[Begin Input records]

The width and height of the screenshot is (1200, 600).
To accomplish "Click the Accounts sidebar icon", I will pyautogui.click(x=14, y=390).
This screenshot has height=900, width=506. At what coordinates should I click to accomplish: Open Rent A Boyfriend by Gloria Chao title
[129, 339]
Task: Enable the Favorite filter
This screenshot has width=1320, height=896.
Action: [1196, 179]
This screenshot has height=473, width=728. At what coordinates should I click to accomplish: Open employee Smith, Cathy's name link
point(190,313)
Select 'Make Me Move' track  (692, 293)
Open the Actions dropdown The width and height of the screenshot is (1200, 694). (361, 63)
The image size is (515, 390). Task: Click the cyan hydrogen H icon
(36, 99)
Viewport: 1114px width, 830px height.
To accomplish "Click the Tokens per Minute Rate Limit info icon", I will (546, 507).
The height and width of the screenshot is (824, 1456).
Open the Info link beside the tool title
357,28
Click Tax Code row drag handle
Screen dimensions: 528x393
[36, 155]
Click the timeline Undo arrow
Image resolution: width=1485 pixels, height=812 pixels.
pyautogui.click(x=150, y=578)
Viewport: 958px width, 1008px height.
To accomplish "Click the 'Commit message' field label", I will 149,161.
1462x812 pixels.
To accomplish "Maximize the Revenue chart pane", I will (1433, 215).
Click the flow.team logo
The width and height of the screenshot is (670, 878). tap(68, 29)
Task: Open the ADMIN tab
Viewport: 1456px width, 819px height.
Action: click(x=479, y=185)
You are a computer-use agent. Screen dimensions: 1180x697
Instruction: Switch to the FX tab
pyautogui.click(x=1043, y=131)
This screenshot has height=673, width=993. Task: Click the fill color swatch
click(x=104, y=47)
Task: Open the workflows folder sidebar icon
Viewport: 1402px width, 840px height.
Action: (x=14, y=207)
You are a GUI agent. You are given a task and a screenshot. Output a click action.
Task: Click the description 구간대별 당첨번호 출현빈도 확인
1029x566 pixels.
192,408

[End Input records]

Goal: Rewrite the material from the line that has "Task: Enable the Favorite filter" through the end of the material, changing "Viewport" to "Display" and leaving everything else unchanged.

Task response:
Task: Enable the Favorite filter
This screenshot has width=1320, height=896.
Action: [1196, 179]
This screenshot has height=473, width=728. At what coordinates should I click to accomplish: Open employee Smith, Cathy's name link
point(190,313)
Select 'Make Me Move' track  (692, 293)
Open the Actions dropdown The width and height of the screenshot is (1200, 694). (361, 63)
The image size is (515, 390). Task: Click the cyan hydrogen H icon
(36, 99)
Display: 1114px width, 830px height.
To accomplish "Click the Tokens per Minute Rate Limit info icon", I will (546, 507).
The height and width of the screenshot is (824, 1456).
Open the Info link beside the tool title
357,28
Click Tax Code row drag handle
Screen dimensions: 528x393
[36, 155]
Click the timeline Undo arrow
Image resolution: width=1485 pixels, height=812 pixels.
pyautogui.click(x=150, y=578)
Display: 958px width, 1008px height.
To accomplish "Click the 'Commit message' field label", I will 149,161.
1462x812 pixels.
To accomplish "Maximize the Revenue chart pane", I will (1433, 215).
Click the flow.team logo
The width and height of the screenshot is (670, 878). tap(68, 29)
Task: Open the ADMIN tab
Display: 1456px width, 819px height.
Action: click(x=479, y=185)
You are a computer-use agent. Screen dimensions: 1180x697
Instruction: Switch to the FX tab
pyautogui.click(x=1043, y=131)
This screenshot has height=673, width=993. Task: Click the fill color swatch
click(x=104, y=47)
Task: Open the workflows folder sidebar icon
Display: 1402px width, 840px height.
Action: (x=14, y=207)
You are a GUI agent. You are given a task and a screenshot. Output a click action.
Task: Click the description 구간대별 당첨번호 출현빈도 확인
1029x566 pixels.
192,408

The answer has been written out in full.